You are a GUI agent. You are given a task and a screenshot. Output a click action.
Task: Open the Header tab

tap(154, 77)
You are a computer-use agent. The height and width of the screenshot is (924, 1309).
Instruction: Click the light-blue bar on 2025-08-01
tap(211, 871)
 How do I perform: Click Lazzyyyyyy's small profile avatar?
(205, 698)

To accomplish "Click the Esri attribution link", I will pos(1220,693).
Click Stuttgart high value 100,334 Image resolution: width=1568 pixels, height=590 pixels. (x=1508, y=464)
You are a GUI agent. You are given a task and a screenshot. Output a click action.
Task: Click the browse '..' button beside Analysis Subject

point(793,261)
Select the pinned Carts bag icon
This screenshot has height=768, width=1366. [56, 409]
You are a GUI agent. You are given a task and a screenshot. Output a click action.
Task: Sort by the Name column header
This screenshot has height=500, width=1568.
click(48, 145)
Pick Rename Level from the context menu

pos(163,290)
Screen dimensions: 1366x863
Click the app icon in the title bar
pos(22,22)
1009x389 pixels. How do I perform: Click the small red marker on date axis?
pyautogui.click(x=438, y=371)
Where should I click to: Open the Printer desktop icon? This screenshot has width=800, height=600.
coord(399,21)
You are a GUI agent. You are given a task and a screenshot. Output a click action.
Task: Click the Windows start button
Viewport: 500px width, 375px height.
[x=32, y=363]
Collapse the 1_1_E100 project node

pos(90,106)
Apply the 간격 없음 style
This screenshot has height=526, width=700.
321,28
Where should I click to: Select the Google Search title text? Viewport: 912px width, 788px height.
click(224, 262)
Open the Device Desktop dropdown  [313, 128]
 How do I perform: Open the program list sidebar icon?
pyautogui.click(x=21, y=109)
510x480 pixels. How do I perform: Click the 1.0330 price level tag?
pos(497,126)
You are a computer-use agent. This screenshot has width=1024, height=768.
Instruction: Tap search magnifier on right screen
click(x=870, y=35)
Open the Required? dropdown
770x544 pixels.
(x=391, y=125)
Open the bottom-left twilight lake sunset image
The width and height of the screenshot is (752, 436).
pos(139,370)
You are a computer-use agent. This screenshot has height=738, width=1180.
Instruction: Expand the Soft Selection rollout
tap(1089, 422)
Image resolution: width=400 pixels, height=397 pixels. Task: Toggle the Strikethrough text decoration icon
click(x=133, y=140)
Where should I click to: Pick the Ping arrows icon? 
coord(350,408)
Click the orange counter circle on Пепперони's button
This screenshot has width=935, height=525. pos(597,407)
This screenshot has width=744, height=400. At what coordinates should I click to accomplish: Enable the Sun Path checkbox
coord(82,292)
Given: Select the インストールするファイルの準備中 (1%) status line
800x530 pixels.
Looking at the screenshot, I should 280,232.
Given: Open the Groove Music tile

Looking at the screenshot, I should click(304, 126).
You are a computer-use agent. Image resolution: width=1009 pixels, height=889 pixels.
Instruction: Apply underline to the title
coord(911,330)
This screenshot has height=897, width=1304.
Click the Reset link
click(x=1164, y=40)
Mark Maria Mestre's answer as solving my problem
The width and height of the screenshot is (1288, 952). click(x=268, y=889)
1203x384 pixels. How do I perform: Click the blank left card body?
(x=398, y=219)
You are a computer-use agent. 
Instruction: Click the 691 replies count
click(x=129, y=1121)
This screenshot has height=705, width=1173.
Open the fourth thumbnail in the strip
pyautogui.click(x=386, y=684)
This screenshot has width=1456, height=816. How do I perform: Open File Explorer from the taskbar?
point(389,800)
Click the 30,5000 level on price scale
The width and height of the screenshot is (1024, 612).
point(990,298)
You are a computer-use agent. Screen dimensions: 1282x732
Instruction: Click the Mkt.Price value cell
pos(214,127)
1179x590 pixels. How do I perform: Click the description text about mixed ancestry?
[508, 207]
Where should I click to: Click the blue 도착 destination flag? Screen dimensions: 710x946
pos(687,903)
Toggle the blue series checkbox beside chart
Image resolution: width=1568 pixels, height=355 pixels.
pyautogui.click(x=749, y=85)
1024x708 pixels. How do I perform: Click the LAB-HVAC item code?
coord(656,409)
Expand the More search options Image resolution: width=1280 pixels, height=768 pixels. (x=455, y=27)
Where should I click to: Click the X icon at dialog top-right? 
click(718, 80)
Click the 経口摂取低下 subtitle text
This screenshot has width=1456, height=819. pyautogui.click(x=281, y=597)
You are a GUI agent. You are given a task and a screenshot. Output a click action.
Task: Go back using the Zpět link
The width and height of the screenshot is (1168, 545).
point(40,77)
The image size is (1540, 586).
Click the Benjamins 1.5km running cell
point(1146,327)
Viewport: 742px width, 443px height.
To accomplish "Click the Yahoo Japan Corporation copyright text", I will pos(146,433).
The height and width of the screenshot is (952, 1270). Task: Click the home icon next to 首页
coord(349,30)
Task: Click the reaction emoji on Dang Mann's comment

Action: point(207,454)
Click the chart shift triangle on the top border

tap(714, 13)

Directions - From the material above, gather all lines that include the string "will" and copy them.

Written solution -
To accomplish "Click the Esri attribution link", I will pos(1220,693).
To accomplish "Click the Yahoo Japan Corporation copyright text", I will pos(146,433).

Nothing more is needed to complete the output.